The Commission would not directly respond to Loesekrug-Pietri’s criticisms of the EIC, but instead highlighted the council’s progress and solid financing. “The EIC, which commissioner Moedas has been championing since the start of his mandate, is currently in its pilot phase with €2bn devoted to it and is on track to become a full-fledged reality,” it said.

Commission sources are privately dismissive of Jedi as a credible alternative to the EIC, rejecting the claim that their project will end up lacking links to member-state innovation agencies and saying it will not award funding based on quotas to member states. They deny a claim from Loesekrug-Pietri—which he stands by—that members of Moedas’s team asked Jedi staff for input on the EIC. They also say their initiative is informed by Darpa and will bring “major reforms”, implicitly questioning whether Jedi is necessary.

Loesekrug-Pietri insists his project is a serious attempt to tackle a major problem, which the EIC will fail to address.
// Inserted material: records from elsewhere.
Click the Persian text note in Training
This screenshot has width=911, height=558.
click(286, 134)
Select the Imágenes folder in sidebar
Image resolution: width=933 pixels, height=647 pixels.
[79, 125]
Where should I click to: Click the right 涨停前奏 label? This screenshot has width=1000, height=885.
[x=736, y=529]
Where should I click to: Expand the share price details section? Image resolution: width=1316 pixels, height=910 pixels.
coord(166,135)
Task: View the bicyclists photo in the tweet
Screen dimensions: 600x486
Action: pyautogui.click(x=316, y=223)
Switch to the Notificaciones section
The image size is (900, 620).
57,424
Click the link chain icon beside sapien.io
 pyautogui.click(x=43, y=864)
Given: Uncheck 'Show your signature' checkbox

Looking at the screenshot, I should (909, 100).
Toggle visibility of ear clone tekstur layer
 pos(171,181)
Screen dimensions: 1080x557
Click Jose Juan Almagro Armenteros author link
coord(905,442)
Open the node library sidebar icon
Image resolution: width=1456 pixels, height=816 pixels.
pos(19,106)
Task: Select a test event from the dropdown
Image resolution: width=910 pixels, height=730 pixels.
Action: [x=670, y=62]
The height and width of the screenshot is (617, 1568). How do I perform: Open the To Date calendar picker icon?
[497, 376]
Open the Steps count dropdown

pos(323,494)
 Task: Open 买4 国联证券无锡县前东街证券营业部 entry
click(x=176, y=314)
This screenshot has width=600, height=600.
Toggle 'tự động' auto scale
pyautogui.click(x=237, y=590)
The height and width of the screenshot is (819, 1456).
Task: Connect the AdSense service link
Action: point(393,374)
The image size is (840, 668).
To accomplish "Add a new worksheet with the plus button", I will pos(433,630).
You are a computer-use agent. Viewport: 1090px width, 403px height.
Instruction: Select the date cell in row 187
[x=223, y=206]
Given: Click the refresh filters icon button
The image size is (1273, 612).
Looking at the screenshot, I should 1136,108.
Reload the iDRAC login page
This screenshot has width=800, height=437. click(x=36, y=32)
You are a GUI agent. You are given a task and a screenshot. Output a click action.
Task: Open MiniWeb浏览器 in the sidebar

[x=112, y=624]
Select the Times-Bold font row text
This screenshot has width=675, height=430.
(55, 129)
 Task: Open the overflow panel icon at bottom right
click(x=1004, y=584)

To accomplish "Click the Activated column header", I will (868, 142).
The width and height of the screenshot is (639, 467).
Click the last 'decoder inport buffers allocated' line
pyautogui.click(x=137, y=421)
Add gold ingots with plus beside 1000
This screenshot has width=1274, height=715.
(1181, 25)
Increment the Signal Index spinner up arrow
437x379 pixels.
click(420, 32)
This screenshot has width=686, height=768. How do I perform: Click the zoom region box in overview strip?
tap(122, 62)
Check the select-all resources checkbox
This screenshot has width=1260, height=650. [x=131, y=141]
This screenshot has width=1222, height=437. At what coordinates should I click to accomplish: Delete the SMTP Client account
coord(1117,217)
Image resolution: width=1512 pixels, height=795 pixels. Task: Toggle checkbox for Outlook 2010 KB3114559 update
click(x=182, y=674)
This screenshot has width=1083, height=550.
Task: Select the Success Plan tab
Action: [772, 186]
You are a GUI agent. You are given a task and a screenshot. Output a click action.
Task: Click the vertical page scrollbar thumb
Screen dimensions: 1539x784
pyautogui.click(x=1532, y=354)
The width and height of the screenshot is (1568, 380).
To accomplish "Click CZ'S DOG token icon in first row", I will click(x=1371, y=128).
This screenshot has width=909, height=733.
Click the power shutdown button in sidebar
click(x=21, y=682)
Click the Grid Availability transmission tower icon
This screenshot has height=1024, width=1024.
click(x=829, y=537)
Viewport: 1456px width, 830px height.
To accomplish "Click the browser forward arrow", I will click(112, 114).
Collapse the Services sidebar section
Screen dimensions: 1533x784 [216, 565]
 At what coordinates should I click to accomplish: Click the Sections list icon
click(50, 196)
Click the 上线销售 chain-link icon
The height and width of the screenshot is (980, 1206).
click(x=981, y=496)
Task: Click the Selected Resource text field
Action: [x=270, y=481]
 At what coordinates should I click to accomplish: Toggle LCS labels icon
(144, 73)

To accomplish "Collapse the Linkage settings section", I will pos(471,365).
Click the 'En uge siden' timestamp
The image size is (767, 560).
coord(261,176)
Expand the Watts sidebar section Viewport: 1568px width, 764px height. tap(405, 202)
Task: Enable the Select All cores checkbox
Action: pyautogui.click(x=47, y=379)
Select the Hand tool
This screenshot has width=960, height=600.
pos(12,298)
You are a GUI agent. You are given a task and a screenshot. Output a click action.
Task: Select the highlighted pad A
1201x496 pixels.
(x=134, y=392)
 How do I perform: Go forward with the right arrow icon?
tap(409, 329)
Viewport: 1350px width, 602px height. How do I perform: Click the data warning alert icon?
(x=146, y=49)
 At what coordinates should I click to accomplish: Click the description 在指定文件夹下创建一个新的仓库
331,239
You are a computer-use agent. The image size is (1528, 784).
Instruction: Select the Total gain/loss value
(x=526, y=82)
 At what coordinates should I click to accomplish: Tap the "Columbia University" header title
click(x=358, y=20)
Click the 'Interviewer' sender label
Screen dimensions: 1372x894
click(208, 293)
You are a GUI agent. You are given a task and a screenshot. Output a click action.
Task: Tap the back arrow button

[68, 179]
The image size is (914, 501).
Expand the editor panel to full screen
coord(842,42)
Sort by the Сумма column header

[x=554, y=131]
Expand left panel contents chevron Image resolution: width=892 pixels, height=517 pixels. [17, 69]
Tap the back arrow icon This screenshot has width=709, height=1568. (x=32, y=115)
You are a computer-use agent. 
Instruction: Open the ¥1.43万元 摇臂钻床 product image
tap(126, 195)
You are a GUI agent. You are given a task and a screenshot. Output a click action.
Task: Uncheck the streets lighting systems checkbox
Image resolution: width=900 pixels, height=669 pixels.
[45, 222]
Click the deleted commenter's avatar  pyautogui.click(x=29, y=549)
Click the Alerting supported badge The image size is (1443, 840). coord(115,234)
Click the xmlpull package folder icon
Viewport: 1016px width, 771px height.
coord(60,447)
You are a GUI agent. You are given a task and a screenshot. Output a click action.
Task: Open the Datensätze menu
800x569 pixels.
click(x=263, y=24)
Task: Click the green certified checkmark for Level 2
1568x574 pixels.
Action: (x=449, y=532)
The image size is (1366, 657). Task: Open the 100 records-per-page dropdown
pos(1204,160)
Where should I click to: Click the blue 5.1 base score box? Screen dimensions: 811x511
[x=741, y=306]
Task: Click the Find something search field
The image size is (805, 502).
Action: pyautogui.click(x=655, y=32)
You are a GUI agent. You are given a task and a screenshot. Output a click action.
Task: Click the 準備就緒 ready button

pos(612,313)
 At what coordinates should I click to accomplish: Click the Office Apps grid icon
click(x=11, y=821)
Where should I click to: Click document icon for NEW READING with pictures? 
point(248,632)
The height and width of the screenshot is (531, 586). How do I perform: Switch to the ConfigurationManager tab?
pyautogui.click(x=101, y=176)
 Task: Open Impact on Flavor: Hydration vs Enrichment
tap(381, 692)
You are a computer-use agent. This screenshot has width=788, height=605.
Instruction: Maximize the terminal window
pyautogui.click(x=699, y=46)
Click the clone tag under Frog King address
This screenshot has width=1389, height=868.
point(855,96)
The aim is to reshape EU innovation; one way or another, Europe is about to find out how powerful its innovation push can become.


What is the EIC?

The European Innovation Council is intended to be a highly visible “one-stop shop” where Europe’s innovators can find funding for their ideas, with a particular focus on innovations that will create new markets. It will be open to individuals and organisations of all kinds, but at least 70 per cent of its budget is dedicated to small and medium-sized enterprises.

There will be two instruments: Pathfinder will provide grants to high-risk innovations to support early-stage R&D, including proof-of-concept work and prototyping. Accelerator will provide mainly a mixture of blended financing to help SMEs overcome revenue shortfalls.

An EIC pilot launched in 2017, through the repurposing of existing EU innovation funding schemes. It has awarded more than €730 million to more than 1,200 projects. Just over €2.2 billion has been allocated to the pilot for 2019-20.